If the NBA lockout is going to be resolved anytime soon, it seems likely to be done in spite of David Stern, not because of him. I say that because the NBA’s infamously ego-centric commissioner seems more hell-bent lately on demeaning the players than resolving his league’s labor impasse.
How else to explain Stern’s rants in recent days? To any and everyone who would listen, he has alternately knocked union leader Billy Hunter, said the players were getting inaccurate information, and started sounding Chicken Little claims about what games might be lost, if players didn’t soon see things his way.
Stern’s version of what’s been going on behind closed doors has of course been disputed. But his efforts were typical of a commissioner that has always seemed eager to be viewed as some kind of modern plantation overseer, treating NBA men, as if they were his boys.

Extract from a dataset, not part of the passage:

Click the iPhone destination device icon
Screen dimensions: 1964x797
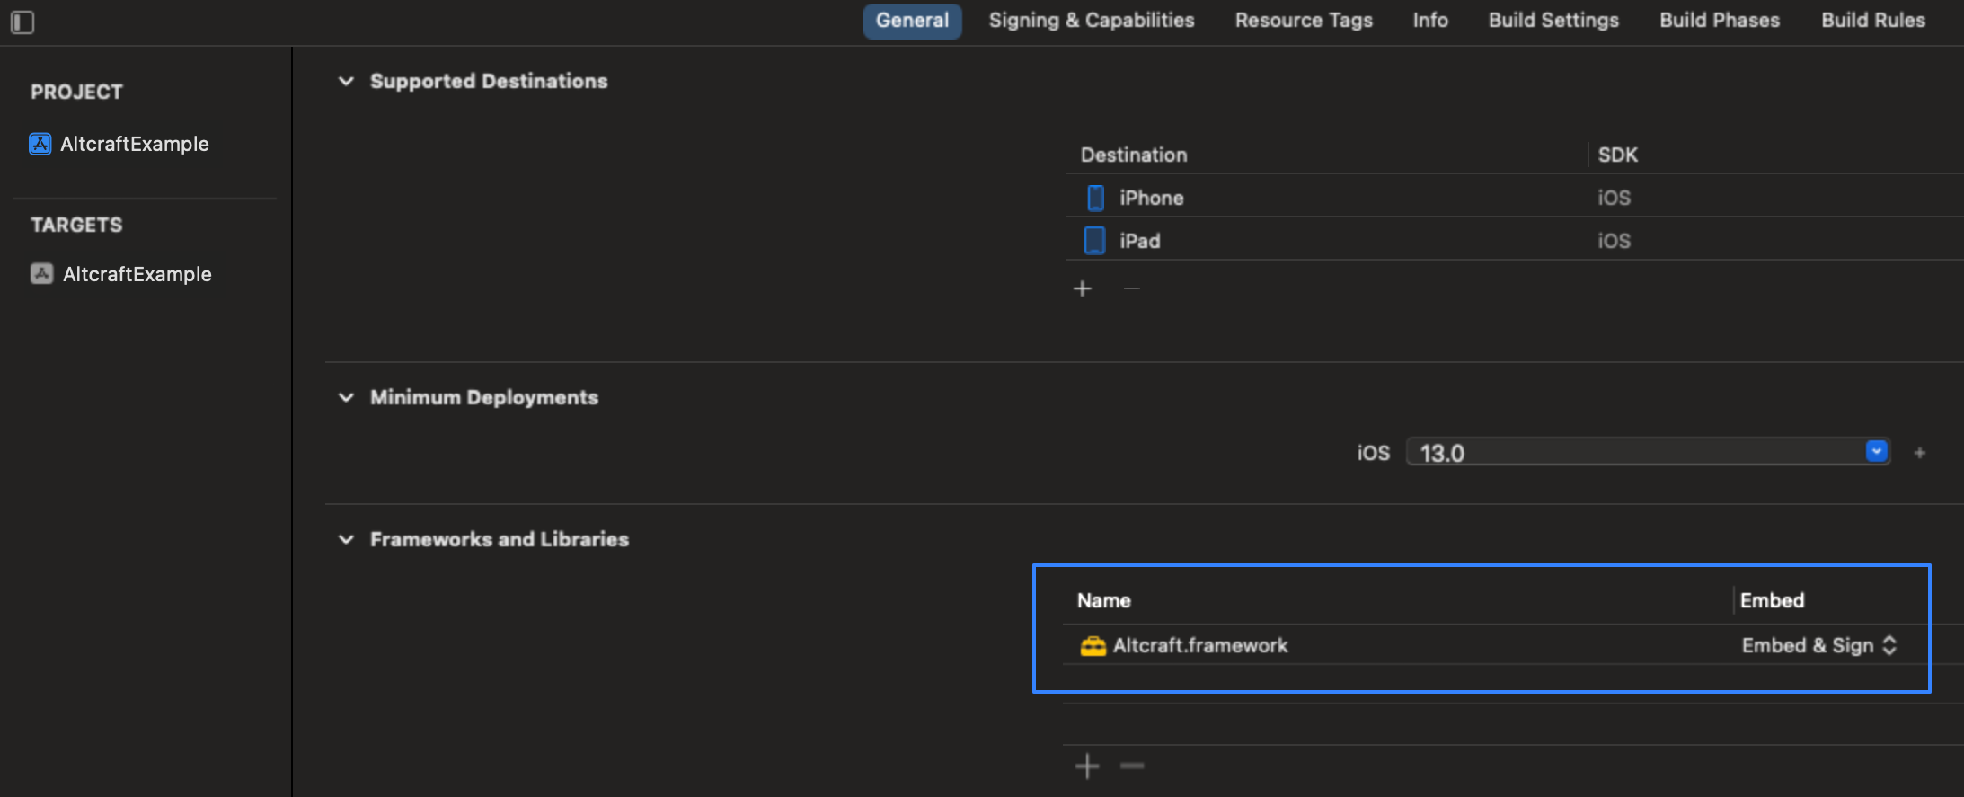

It’s part of Stern’s M.O. Like his past self-serving edicts on dress code or the questioning of officials, his moves were intended to do little more than show how he’s the one keeping the hired hands in place. Some will of course cringe at that characterization, but Stern’s disdain for the players is as palpable and pathetic as his motives are transparent. Yes the NBA’s business model is broken. But to fix it, maybe the league’s commissioner should concern himself most with a solution, and stop being part of the problem.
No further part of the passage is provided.